About the Project
Project Abstract
There have been prominent and widespread calls for high school science students to work with data in more complex ways that better align with and support the work of professional scientists and engineers. However, high school students’ analysis and interpretation of scientific data is often limited in scope, complexity, and authentic purpose. This project aims to support and advance students’ work with ecological data in high school biology classrooms by embracing a new approach: Bayesian data analysis methods. Such methods involve expressing initial ideas or beliefs and updating them quantitatively with data that students access or record. This project will empower 20 high school teachers and their approximately 1,200 students to make sense of data within and beyond classroom contexts. It also will involve sharing research findings, an educational technology tool for Bayesian data analysis, and curricular resources in open and accessible ways.

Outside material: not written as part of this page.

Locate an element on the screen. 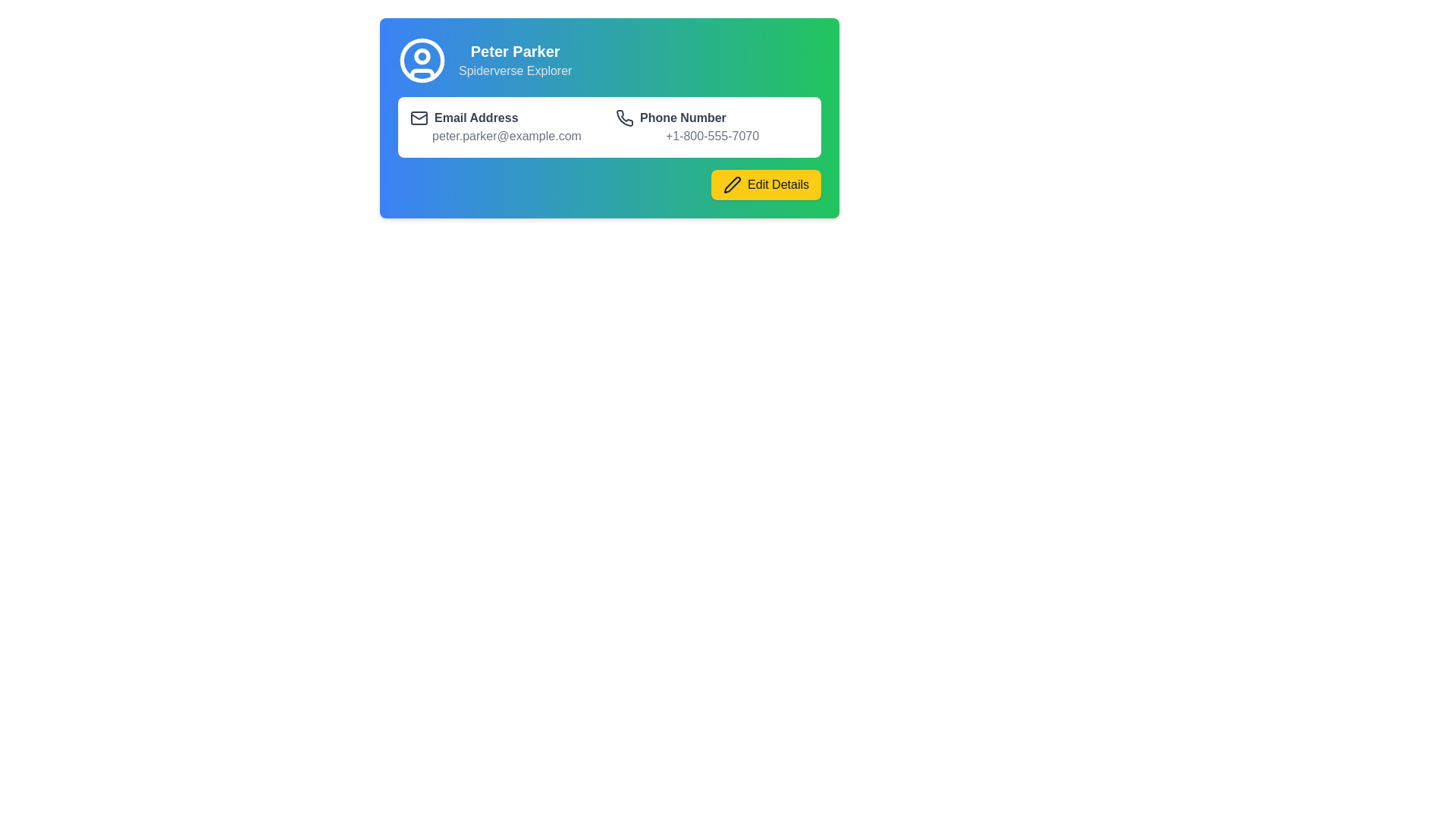  the Text Display (Contact Information) that shows the phone number '+1-800-555-7070', which is visually styled with a phone icon and a bold 'Phone Number' label above it is located at coordinates (711, 127).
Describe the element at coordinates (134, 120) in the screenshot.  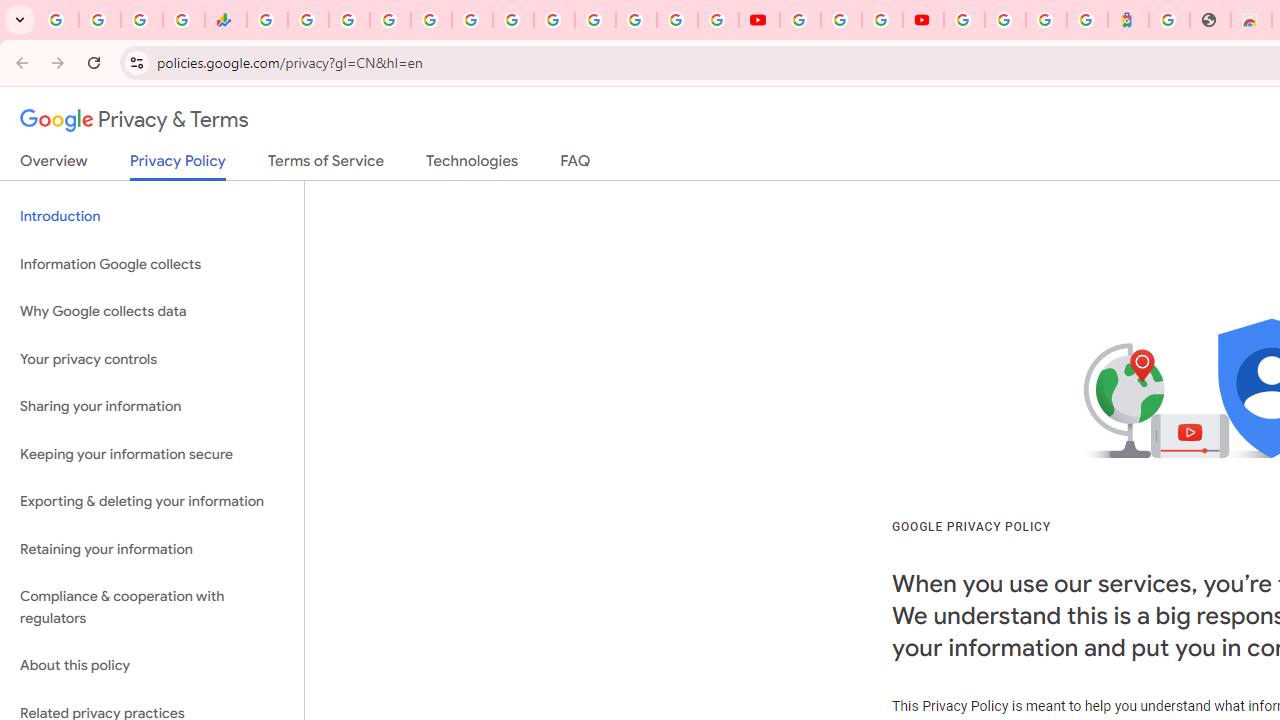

Teachers commonly desire to plan and carry out more data-intensive classroom activities. However, there needs to be more connection between students’ work with data and the core science ideas teachers want their students to understand. The result is that students’ work with data can be isolated from the sense-making students are doing about science. Because of advances in cognitive science, data science and Bayesian data analysis tools and methods, and science curricular standards, there is an opportunity to provide science teachers with practical tools and teaching strategies for students to use data in science classrooms more ambitiously. This project involves designing and carrying out a multi-year professional development program for 20 high school biology teachers focused on ecosystems-related core science ideas and locally-relevant ecological phenomena and questions. The program includes a collaboration with the Great Smoky Mountains Institute at Tremont, an experiential and outdoor education center in the nation’s most biodiverse national park. The program focuses on strategies and a specially designed and developed statistical software tool to make Bayesian data analysis more accessible for high school learners. This study also involves a field experiment that assesses several teacher and student outcomes using quantitative and qualitative measures over multiple years of classroom implementation. This project has the potential to provide a set of research findings and strategies for making the science practice of analyzing and interpreting data more empowering for both science teachers and learners.
The original proposal for the project is here.
Acknowledgments
This material is based upon work supported by the National Science Foundation under Grant No. 2239152.
Any opinions, findings, and conclusions or recommendations expressed in this material are those of the author(s) and do not necessarily reflect the views of the National Science Foundation.